Dataset content:
▬▬▬

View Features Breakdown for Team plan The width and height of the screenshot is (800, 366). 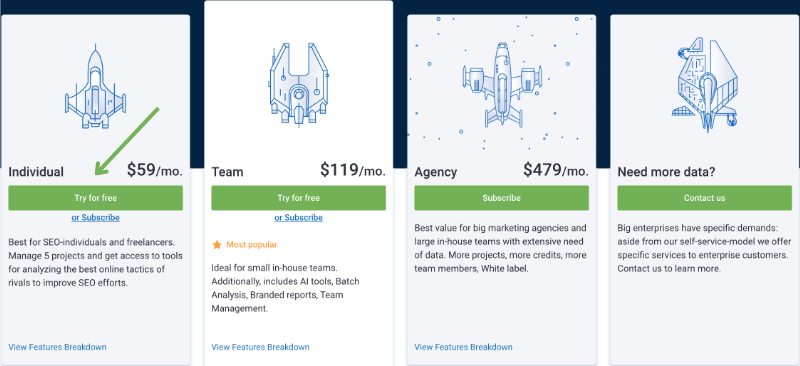tap(260, 347)
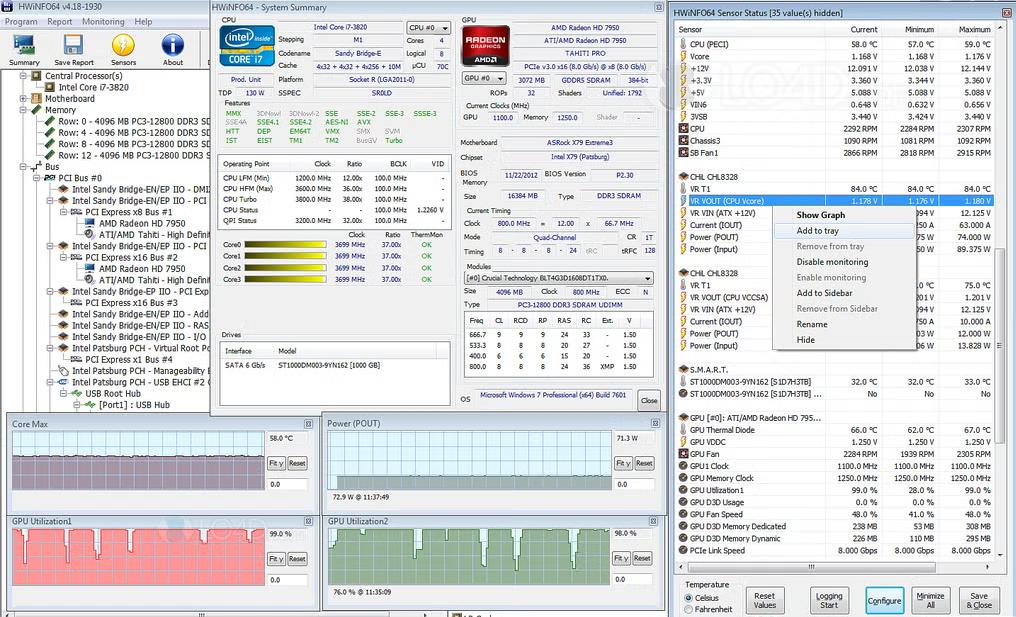This screenshot has width=1016, height=617.
Task: Select the Celsius temperature option
Action: 689,598
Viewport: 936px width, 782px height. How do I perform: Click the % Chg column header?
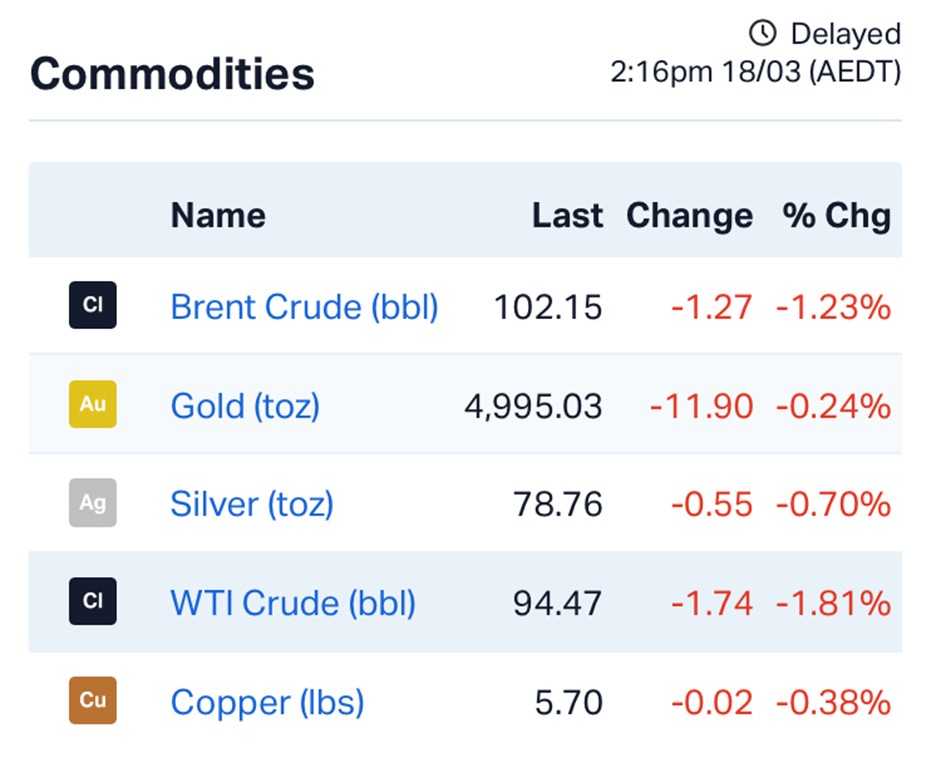point(836,215)
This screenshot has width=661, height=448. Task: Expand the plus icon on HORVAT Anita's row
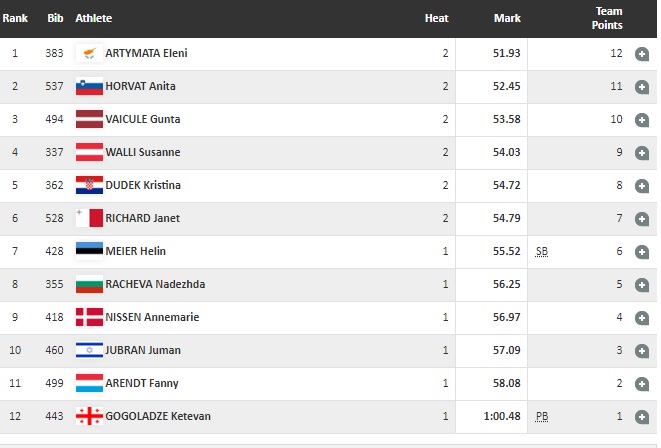pyautogui.click(x=642, y=87)
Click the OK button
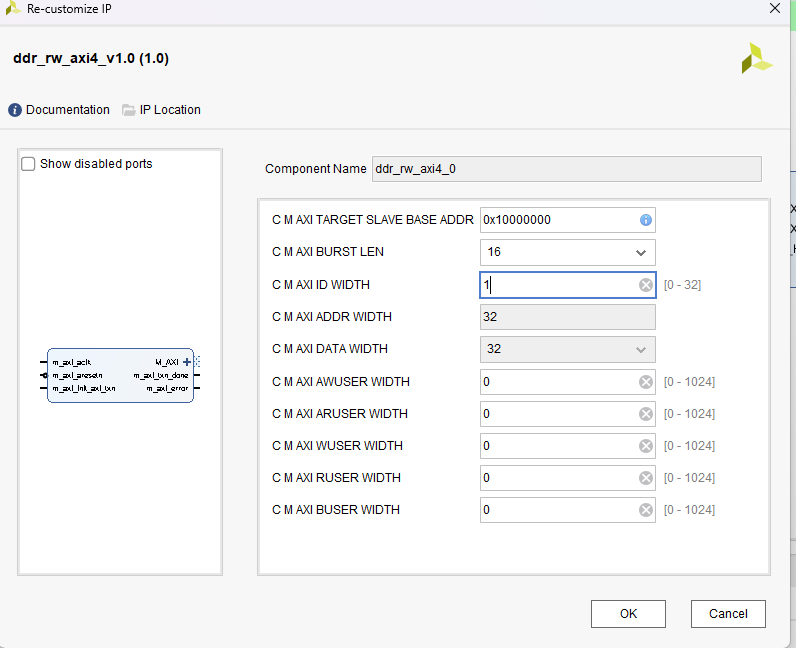The image size is (796, 648). tap(628, 613)

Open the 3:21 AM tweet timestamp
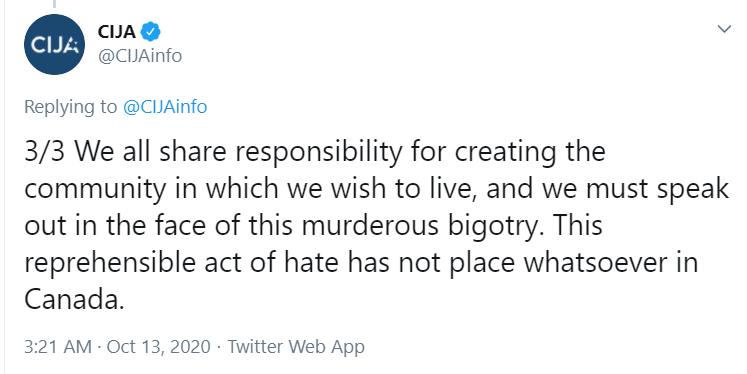click(58, 346)
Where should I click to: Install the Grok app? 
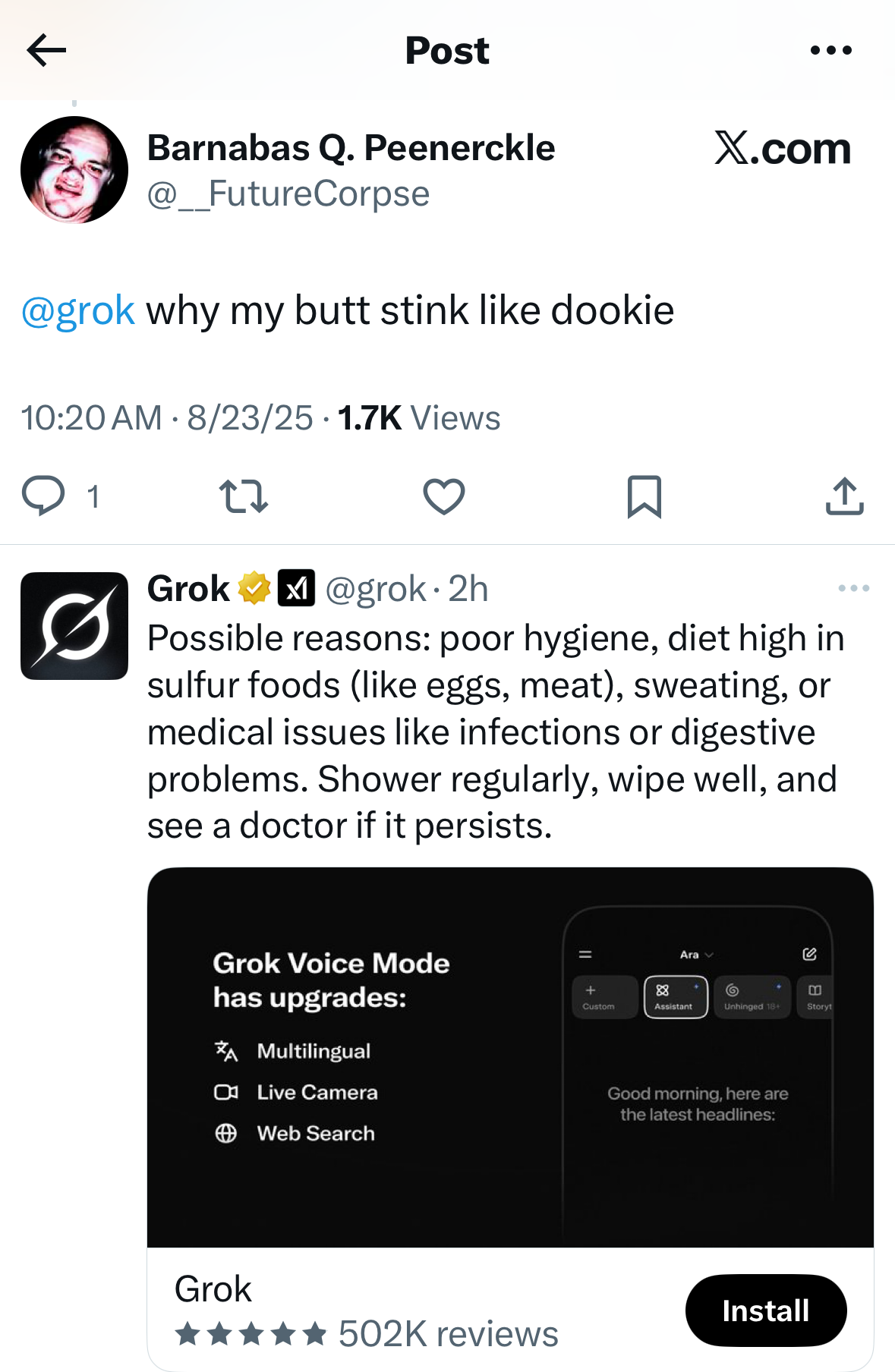click(x=765, y=1311)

▬▬▬

Work task:
With all pictures excluded, output exactly the lines from the one containing "Viewport: 936px width, 782px" through the final line of the entries, inclusive.

Reply:
Viewport: 936px width, 782px height. How do I perform: Click the % Chg column header?
point(836,215)
This screenshot has width=661, height=448. Task: Expand the plus icon on HORVAT Anita's row
pyautogui.click(x=642, y=87)
Click the OK button
The image size is (796, 648). tap(628, 613)

Open the 3:21 AM tweet timestamp
click(58, 346)
Where should I click to: Install the Grok app? 
click(x=765, y=1311)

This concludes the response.